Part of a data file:
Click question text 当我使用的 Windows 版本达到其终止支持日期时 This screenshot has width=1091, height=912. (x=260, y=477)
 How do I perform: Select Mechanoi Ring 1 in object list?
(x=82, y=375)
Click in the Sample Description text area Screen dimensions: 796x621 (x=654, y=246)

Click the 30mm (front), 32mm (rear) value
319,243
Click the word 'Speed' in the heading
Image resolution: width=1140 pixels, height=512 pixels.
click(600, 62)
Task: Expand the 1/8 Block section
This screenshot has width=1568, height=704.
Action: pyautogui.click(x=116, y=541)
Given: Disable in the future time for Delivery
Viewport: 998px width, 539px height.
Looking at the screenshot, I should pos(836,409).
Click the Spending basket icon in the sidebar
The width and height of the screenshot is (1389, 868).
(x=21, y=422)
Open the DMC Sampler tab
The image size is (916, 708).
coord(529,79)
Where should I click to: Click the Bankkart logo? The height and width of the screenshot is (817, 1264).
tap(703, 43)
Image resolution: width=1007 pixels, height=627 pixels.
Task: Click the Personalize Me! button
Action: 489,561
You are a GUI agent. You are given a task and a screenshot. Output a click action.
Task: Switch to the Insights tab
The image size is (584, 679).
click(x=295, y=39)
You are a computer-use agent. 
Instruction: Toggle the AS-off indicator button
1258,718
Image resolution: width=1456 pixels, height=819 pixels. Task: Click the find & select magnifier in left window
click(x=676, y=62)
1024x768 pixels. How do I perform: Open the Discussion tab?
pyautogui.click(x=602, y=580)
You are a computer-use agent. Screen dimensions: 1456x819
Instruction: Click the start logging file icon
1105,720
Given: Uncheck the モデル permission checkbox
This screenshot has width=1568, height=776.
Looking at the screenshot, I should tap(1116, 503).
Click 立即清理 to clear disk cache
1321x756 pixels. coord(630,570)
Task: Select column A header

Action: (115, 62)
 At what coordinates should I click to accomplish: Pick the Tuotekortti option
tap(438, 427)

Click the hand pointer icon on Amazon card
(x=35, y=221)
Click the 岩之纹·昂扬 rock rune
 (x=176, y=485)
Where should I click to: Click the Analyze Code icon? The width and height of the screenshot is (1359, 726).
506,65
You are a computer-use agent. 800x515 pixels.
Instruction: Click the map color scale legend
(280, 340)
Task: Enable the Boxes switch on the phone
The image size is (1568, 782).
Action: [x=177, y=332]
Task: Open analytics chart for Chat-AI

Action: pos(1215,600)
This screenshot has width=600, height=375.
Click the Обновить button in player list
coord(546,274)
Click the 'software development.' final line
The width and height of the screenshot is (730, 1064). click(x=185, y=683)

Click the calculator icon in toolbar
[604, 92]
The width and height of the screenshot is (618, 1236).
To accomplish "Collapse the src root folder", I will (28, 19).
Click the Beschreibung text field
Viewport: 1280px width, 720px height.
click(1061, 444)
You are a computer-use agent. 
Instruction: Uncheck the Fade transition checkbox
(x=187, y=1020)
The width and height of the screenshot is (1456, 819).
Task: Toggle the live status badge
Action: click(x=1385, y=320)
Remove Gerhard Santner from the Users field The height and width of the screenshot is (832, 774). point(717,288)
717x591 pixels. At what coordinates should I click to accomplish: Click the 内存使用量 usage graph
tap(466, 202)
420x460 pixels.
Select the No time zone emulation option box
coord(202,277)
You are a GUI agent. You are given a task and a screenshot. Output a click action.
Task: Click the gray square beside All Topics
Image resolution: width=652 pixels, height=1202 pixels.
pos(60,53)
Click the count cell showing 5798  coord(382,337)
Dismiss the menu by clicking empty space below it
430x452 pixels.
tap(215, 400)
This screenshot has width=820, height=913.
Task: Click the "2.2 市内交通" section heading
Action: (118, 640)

Exercise task>
Reproduce the rows above verbatim, beginning with the first row and continuing through the line that contains "Action: 489,561", with both of these lines included.

Right answer>
Click question text 当我使用的 Windows 版本达到其终止支持日期时 This screenshot has width=1091, height=912. (x=260, y=477)
 How do I perform: Select Mechanoi Ring 1 in object list?
(x=82, y=375)
Click in the Sample Description text area Screen dimensions: 796x621 (x=654, y=246)

Click the 30mm (front), 32mm (rear) value
319,243
Click the word 'Speed' in the heading
Image resolution: width=1140 pixels, height=512 pixels.
click(600, 62)
Task: Expand the 1/8 Block section
This screenshot has width=1568, height=704.
Action: pyautogui.click(x=116, y=541)
Given: Disable in the future time for Delivery
Viewport: 998px width, 539px height.
Looking at the screenshot, I should pos(836,409).
Click the Spending basket icon in the sidebar
The width and height of the screenshot is (1389, 868).
(x=21, y=422)
Open the DMC Sampler tab
The image size is (916, 708).
coord(529,79)
Where should I click to: Click the Bankkart logo? The height and width of the screenshot is (817, 1264).
tap(703, 43)
Image resolution: width=1007 pixels, height=627 pixels.
Task: Click the Personalize Me! button
Action: 489,561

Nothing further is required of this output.